### INSTRUCTIONS FOR THE TASK
All that should come back is the lines of the data below from the one containing "Task: Select the fourth" to the one containing "Image resolution: width=846", inclusive, exactly as they stand.

### DATA SHOWN
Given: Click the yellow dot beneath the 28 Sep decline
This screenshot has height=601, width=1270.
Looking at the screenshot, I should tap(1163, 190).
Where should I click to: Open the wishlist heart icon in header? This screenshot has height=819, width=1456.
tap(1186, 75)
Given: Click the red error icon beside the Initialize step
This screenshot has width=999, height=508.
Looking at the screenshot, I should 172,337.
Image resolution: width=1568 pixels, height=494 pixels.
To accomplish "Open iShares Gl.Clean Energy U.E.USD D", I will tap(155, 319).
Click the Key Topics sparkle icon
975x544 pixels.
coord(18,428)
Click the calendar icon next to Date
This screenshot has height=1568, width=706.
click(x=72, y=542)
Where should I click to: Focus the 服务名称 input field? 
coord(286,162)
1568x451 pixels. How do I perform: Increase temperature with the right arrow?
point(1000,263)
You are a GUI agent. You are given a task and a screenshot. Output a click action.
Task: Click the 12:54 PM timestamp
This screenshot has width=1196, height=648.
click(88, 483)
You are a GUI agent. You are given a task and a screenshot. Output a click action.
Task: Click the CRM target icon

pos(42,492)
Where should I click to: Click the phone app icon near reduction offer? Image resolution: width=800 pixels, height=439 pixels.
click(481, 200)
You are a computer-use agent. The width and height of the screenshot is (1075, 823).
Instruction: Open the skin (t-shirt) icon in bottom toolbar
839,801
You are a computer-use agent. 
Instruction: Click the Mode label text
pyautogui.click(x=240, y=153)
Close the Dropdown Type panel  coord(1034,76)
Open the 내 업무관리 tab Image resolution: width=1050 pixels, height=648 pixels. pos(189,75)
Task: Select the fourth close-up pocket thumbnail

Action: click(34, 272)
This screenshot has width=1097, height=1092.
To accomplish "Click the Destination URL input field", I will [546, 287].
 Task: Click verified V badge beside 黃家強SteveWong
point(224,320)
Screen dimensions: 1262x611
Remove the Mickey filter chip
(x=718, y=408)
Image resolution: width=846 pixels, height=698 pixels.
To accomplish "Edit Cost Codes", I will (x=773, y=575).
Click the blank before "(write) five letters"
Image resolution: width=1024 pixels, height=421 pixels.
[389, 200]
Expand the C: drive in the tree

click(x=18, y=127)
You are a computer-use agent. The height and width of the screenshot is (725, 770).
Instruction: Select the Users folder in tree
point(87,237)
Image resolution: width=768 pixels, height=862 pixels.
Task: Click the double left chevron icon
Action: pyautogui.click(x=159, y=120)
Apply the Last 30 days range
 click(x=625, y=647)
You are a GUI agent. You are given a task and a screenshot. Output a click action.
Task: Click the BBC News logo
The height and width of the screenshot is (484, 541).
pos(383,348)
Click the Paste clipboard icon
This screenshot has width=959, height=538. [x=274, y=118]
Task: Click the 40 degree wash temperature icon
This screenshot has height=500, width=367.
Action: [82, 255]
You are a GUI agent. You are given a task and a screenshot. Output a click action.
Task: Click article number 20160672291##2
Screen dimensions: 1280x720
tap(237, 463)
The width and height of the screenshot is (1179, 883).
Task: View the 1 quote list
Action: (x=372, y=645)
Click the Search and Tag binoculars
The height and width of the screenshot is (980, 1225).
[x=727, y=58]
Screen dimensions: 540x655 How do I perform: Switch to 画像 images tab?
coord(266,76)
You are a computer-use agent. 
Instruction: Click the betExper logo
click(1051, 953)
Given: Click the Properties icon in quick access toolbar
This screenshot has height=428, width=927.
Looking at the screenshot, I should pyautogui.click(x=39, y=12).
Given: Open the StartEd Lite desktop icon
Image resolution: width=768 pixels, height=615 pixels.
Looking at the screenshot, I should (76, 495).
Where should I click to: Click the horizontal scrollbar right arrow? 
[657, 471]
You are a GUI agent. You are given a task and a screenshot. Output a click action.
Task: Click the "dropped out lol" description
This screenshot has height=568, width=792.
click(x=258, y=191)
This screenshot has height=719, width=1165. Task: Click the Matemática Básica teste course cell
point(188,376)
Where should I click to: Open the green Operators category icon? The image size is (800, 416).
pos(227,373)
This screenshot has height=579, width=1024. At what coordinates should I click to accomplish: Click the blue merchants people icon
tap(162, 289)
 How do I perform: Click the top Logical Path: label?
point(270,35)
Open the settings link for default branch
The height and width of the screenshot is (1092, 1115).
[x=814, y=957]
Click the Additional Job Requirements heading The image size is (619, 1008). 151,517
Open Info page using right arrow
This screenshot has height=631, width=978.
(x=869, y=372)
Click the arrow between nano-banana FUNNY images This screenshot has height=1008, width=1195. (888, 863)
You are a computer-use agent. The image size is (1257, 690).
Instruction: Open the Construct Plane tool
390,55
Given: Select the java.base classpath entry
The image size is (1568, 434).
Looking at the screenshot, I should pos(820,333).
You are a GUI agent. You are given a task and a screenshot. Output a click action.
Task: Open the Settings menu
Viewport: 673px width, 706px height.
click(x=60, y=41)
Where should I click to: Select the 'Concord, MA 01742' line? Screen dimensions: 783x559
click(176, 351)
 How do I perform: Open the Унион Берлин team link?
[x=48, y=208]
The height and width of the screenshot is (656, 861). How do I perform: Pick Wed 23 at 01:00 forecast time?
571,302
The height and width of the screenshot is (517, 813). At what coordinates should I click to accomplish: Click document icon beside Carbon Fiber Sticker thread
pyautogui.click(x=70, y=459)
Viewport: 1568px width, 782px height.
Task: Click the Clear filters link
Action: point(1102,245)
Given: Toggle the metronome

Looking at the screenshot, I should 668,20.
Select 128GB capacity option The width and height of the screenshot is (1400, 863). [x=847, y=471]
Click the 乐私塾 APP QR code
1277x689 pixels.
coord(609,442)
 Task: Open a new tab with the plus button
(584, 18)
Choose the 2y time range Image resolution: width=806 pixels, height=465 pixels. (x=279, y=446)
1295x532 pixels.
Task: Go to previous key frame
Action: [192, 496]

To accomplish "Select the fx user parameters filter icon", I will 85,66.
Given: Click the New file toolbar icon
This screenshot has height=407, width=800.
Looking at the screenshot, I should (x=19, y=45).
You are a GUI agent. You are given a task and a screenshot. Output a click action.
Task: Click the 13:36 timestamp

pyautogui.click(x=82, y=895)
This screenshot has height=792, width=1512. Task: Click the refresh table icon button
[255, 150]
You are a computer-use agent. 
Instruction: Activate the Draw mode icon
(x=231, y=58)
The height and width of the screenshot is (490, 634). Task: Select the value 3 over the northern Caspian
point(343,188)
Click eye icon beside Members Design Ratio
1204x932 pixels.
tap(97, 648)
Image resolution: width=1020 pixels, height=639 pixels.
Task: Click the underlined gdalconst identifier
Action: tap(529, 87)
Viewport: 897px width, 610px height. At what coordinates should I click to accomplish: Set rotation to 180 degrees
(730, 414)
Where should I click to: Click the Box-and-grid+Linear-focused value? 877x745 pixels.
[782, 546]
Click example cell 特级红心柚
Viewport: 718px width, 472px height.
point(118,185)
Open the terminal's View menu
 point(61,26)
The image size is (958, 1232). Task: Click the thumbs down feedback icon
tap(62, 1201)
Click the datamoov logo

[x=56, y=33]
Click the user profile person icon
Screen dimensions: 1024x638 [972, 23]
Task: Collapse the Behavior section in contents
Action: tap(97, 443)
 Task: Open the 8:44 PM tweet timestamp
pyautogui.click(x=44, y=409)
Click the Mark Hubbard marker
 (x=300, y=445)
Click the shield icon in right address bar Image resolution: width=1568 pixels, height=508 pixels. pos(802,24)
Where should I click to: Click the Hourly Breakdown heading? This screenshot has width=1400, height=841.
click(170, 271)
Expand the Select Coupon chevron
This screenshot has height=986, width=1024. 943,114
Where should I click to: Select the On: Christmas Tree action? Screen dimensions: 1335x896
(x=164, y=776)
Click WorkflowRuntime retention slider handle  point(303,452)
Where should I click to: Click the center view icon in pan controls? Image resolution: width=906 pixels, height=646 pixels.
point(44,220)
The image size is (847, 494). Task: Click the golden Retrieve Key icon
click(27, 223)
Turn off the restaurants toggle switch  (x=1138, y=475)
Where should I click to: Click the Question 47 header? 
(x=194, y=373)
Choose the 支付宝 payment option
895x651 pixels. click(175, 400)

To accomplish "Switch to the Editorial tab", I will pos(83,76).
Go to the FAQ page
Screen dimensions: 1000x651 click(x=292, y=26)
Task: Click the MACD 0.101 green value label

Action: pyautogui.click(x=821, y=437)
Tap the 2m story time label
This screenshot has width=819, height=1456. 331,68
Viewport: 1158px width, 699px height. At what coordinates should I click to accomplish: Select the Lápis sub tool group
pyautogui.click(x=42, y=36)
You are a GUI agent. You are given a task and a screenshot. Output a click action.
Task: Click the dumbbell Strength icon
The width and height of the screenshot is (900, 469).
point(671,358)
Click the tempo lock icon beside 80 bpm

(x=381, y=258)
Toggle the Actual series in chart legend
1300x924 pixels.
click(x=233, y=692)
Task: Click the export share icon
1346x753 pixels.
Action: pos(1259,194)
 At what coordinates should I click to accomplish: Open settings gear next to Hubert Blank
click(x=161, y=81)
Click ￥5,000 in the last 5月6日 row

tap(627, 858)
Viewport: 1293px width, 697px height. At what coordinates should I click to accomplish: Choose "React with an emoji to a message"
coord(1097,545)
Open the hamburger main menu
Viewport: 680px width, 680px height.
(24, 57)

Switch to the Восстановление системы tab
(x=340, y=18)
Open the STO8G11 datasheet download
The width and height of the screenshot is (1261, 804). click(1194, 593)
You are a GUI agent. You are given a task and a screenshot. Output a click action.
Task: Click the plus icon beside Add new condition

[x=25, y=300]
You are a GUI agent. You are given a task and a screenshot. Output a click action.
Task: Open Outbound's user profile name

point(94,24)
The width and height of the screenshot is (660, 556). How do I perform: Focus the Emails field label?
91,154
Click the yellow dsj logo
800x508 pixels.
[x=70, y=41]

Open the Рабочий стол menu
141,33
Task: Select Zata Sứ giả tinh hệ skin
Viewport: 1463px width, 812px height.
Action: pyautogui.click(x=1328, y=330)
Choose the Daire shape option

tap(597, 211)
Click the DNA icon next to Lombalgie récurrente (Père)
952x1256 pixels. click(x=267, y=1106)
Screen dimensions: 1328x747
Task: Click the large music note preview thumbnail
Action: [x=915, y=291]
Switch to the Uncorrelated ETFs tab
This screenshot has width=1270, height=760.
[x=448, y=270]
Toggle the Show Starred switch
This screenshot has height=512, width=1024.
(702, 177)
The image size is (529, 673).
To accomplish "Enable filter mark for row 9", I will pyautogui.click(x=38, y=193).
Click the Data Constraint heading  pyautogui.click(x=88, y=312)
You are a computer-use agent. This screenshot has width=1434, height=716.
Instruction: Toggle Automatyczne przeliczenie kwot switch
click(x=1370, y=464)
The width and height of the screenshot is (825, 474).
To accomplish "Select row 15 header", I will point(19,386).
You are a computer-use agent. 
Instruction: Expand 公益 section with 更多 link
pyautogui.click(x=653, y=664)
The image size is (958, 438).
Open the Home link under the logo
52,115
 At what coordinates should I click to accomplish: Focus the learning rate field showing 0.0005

### SOLUTION FOR THIS EXERCISE
Task: Select the fourth close-up pocket thumbnail

Action: click(34, 272)
This screenshot has width=1097, height=1092.
To accomplish "Click the Destination URL input field", I will [546, 287].
 Task: Click verified V badge beside 黃家強SteveWong
point(224,320)
Screen dimensions: 1262x611
Remove the Mickey filter chip
(x=718, y=408)
Image resolution: width=846 pixels, height=698 pixels.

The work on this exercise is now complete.